The routing of the world’s stock markets and slashing of interest rates this week amid the rapid spread of coronavirus is further reminding institutions how sizable equities and bond exposures remain conundrums for institutional portfolios.

Europe’s major insurers are alive to the challenge. This week, two announced plans to provide institutional money with new avenues to better access the more illiquid and income generative alternative assets spaces.

Within minutes of each other, first Munich’s Allianz, then Paris’s AXA, announced plans on Tuesday to consolidate divisions with the intention to better channel their distribution capabilities into real estate markets.

Allianz has seemingly made the bigger of the moves, having transferred its dedicated real estate business, Allianz Real Estate, from its investment division to its asset management division, where it will be merged with the nearly $2 trillion San Francisco-based asset manager PIMCO. Better known as a fixed-income giant, PIMCO also operates a real estate business running commingled funds – and is already well plugged in to a third-party distribution network that Allianz Real Estate can also tap into.

Allianz Real Estate today has approximately €70 billion in assets on its books, the overwhelming majority invested using Allianz capital. Combined with PIMCO’s €30 billion of property AUM, we are potentially talking about the next mega-manager of real estate assets. But beyond the scale, it will be the integration of PIMCO’s distribution network – serving one of the world’s largest asset managers – with the 500-plus staff, 21-office Allianz Real Estate team that should have the greatest impact.

With minimal operation overlap, investors theoretically get to access a combined real estate business offering global coverage in equity and debt and the complete risk and return spectrum – albeit Asia remains a small part of the offering.

# MATERIAL PROVIDED
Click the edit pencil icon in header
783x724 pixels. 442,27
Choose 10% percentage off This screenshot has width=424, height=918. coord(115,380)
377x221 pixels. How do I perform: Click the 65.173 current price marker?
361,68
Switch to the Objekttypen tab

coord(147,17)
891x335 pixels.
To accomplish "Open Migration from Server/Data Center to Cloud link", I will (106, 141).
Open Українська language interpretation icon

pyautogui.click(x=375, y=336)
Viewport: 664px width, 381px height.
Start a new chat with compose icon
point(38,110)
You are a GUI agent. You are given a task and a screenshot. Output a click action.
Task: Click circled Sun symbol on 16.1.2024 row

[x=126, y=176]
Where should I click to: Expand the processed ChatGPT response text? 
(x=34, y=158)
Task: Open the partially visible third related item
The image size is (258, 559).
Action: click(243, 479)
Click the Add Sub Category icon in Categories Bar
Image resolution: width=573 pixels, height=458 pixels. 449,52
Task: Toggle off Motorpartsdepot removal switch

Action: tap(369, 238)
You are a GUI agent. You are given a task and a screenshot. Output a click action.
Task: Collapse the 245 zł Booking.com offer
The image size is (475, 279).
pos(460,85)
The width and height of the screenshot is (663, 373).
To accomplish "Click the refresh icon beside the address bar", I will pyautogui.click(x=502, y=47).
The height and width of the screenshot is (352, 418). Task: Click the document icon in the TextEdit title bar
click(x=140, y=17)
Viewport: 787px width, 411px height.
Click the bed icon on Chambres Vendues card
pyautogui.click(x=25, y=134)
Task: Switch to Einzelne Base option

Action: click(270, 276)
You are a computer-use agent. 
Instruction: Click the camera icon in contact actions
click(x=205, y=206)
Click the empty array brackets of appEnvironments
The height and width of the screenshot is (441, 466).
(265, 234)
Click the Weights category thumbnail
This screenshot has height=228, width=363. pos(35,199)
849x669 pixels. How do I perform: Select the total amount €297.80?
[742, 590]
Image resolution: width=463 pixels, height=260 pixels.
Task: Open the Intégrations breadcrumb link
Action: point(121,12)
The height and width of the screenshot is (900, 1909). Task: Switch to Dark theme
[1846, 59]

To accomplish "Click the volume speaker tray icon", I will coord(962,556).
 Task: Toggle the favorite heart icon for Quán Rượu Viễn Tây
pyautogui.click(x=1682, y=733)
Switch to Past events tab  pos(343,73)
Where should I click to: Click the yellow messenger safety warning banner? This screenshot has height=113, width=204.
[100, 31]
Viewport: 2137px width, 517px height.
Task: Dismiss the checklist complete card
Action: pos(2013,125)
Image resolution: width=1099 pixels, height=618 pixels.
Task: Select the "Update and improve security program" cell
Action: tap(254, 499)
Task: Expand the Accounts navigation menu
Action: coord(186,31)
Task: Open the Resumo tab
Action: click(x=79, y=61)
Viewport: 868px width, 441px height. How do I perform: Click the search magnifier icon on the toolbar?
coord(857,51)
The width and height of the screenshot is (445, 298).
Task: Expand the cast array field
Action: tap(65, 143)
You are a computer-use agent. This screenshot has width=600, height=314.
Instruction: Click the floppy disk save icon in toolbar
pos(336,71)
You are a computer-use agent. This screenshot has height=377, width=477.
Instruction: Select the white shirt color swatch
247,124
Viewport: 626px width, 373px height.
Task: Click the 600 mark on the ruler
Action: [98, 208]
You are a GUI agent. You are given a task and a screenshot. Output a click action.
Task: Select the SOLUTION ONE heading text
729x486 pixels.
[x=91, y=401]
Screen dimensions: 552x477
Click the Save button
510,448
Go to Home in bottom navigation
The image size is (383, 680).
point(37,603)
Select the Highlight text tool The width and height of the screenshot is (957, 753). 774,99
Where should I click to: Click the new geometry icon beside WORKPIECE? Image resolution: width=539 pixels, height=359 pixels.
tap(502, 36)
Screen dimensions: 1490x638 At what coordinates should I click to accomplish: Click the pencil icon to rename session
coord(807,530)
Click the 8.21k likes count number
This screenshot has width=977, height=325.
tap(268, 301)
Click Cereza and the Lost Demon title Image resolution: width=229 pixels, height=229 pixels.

# EXERCISE AIM
Could you condense the paragraph of the article on European insurers that begins "Allianz has seemingly made the bigger of the moves" into a short bulleted list that keeps its main facts? The data is separate material, unrelated to the article on European insurers.

# ANSWER TO THE EXERCISE
- Allianz has seemingly made the bigger move.
- It moved Allianz Real Estate from its investment division to its asset management division.
- There it will be merged with PIMCO, a San Francisco-based asset manager with nearly $2 trillion.
- PIMCO is better known for fixed income but also runs a real estate business with commingled funds.
- PIMCO's third-party distribution network is also open to Allianz Real Estate.